Define your terms. What are int(A) and ext(A)? The former I'm assuming is the interior of A, and the latter is ... the interior of the complement of A (= the complement of the closure of A)? And post your thoughts on the matter.

 

[gonzo]

int(A) = interior of A
ext(A) = exterior of A, or the interior of the complement of A

My thoughts are thus: int(A) and ext(A) are both open sets, so their union is an open set, and if we let B = union of int(A) and ext(A) then B = int(B). So the only way the closer is not equal to the entire space (making it dense) would be if the complement of B had some open points so that ext(B) was not empty.
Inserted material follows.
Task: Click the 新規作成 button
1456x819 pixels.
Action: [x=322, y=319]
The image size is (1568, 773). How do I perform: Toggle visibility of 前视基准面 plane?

However, since the complement of B is a subset of the complement of A, and ext(A) is all the open points of of the complement of A, the only way I can see that this would have a chance of being possible is if somehow you could construct a space where the int(A)=ext(A) for some set in that space (neither of which equaled the entire space). But I can't figure out how to construct a space where this is possible.

Those are my thoughts.

 

[HallsofIvy]

What in the world are "open points"? Do you mean "interior points" of a given set? In general topology, points do not have any properties- "points are points".

 

[gonzo]

Sorry, bad phrasing. I figured it should have been obvious what I meant from context. I believe my book calls them "interior points", which are points that are contained in some open set that is completely contained in the set in question.

 

[gonzo]

Nevermind, I got it. I forgot about the possibility that int(A) and ext(A) could both be the empty set, and thus the closure would also be the empty set (which I guess meets my criteria anyway of int(A) = ext(A)).